[EXTRACTED TEXT]
That brings us to the first of the caste-oriented precepts in the Gita - chaatur varnyam mayaa srustam (s13). The plain reading of this sloka would have us believe that the Lord Himself created the four-caste system, of Brahman, Kshatriya, Vaisya and Sudra, to suit the inclinations of a given soul towards certain earmarked calling of social and spiritual life in this world. And then, as a rider that is vague at the very best; Lord Krishna says that though He is the author of it all, He should not be deemed as the doer. These so-called caste characteristics and duties as well figure in s 41-s48 of the concluding chapter, which are discussed therein.
It is imperative that we try to see whether these solkas belong to the original text, or are mere later day insertions, meant to sanctify the Aryan caste credo with the underpinning of 'exclusivity of duties' through the venerated Gita. It should not be lost on one that s11’s return of favour by the Lord is juxtaposing to the stated detachment of His as espoused in s14. On the other hand, s12 that is akin to s20,ch.7, itself an interpolation, and s13 do not jell with the spirit of the philosophy.
Just the same, one school of thought tends to view chaatur varnyam as a way of general differentiation amongst men. However, this would not cut much ice since common sense suggests that Lord Krishna would have been aware that this turn of phrase is likely to be viewed in caste colours rather than in general terms. That being the case, the Lord would have been circumspect in his word choices to convey his scheme of things governing man’s birth if they aren’t as narrow as the Aryan caste system propounds.

[TASKS FOR THIS EXERCISE]
a – According to the passage on caste in the Gita, which four castes does the plain reading of chaatur varnyam say the Lord created?
b – Extend the passage on caste in the Gita by writing what comes next after its final sentence.
The items that come next were taken from a separate source.

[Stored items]

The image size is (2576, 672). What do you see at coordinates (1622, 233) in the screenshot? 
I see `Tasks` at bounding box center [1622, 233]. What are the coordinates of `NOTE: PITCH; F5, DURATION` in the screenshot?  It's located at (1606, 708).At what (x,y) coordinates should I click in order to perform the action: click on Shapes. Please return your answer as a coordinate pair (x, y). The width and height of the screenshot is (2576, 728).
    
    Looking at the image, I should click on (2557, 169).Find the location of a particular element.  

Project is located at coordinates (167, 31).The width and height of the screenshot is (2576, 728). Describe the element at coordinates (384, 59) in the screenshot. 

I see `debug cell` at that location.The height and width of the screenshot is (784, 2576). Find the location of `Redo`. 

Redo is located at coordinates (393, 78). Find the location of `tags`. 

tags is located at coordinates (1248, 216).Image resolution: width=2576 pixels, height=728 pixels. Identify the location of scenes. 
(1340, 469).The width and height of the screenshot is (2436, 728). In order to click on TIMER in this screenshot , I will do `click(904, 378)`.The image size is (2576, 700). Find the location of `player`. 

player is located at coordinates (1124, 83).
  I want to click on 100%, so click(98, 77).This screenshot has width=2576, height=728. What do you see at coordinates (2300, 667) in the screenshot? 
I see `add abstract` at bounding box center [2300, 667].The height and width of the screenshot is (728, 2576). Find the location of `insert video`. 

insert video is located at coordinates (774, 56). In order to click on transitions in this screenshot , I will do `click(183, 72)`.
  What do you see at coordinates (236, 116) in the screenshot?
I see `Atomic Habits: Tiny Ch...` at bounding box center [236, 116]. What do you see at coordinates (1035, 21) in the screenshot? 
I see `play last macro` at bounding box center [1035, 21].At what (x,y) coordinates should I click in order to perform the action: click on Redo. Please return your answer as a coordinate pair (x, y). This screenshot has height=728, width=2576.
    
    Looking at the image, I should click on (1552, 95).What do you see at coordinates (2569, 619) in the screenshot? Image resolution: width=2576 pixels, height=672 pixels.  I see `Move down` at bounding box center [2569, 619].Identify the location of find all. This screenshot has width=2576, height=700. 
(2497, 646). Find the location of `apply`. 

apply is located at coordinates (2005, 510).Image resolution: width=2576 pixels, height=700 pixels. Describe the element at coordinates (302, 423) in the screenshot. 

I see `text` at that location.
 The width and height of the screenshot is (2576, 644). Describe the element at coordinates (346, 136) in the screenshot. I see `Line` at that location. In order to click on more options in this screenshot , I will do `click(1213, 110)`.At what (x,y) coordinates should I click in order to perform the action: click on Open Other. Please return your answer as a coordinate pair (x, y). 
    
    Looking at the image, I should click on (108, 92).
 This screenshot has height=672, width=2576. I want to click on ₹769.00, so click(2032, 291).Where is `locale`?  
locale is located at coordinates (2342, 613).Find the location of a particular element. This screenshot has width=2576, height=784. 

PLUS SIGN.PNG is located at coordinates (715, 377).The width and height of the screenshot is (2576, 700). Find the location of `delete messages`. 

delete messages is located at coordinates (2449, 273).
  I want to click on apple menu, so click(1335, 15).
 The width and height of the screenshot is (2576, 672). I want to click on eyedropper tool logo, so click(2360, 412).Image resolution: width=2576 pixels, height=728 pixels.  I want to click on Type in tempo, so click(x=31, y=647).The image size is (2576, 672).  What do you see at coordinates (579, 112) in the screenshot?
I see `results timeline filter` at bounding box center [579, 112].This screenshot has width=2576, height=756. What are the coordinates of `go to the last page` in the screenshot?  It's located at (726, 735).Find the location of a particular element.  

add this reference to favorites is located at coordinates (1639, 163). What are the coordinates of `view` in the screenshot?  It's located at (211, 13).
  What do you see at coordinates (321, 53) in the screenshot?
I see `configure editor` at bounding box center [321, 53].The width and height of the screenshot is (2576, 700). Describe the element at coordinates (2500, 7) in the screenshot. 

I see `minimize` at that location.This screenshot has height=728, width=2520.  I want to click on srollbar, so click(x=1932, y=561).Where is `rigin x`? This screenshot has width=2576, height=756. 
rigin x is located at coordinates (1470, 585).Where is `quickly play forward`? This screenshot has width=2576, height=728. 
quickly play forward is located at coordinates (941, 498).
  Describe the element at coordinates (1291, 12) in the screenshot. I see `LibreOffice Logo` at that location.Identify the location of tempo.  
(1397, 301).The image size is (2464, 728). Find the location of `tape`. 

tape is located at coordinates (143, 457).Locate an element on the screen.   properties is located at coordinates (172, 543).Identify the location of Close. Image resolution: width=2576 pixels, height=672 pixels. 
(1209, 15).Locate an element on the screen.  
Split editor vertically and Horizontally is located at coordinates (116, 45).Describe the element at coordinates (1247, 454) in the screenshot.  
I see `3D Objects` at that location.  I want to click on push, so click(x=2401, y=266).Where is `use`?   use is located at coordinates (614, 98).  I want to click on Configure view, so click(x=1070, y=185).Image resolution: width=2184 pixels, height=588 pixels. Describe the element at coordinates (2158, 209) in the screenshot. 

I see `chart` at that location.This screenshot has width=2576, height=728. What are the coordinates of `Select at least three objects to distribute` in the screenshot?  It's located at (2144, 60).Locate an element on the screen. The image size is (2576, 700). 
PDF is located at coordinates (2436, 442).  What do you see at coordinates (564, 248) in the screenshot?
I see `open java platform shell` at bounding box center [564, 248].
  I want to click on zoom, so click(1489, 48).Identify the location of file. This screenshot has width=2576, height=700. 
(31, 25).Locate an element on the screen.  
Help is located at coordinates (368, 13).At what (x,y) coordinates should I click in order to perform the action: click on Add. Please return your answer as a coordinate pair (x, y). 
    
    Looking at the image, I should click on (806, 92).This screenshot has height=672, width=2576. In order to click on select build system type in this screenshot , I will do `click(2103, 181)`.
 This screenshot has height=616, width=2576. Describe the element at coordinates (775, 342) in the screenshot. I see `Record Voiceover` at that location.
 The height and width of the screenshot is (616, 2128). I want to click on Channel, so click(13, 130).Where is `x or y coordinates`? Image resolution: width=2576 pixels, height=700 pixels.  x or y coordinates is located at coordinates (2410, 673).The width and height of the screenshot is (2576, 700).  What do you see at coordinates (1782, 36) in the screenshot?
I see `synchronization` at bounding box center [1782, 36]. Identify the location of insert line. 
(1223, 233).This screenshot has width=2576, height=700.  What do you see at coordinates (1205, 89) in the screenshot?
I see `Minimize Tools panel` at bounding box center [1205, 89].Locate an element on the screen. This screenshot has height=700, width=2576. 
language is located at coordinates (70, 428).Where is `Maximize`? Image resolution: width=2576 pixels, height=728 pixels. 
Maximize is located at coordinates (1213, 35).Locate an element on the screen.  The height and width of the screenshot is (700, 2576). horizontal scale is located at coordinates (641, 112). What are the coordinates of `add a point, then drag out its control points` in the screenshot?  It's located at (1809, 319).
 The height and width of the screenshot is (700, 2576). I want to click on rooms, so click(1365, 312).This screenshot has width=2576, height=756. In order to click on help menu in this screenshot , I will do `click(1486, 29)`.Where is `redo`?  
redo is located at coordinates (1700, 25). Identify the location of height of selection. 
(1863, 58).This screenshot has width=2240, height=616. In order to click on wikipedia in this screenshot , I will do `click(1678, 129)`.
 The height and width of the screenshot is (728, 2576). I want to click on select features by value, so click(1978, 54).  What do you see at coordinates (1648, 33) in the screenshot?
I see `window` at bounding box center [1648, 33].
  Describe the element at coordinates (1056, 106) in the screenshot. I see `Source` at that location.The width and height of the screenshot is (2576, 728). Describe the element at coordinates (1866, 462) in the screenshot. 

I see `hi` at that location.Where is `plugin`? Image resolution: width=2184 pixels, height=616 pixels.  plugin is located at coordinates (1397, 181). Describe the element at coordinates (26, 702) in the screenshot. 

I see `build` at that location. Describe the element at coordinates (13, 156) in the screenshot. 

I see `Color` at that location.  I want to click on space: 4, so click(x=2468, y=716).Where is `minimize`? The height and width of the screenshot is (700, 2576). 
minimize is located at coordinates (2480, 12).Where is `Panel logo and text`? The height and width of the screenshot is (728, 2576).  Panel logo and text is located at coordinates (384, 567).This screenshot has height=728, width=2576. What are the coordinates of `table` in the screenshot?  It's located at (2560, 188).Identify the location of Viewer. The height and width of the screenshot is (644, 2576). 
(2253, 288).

[YOUR RESPONSES]
a – Brahman, Kshatriya, Vaisya and Sudra.

b –
Or is the chaatur varnyam His real will, whether one likes it or not? The answer could be found in the Lord's averments as one reads on. The four types of beings the Lord identifies by their nature and disposition are - the virtuous, the vile, the passionate and the deluded. Isn’t the proposition that people of a given nature and disposition could be bracketed into one single caste so absurd? After all, even a given family provides many shades of human nature in its members, won’t it? That being the case, could Krishna be so naive as not to know about it! Above all, hasn't He declared in s 29 ch.9,
Slokas like chaatur varnyam that would be encountered intermittently in the Gita are but mischievous, if not malicious, interpolations meant to buttress the Aryan caste prejudices and thus should be dismissed as such.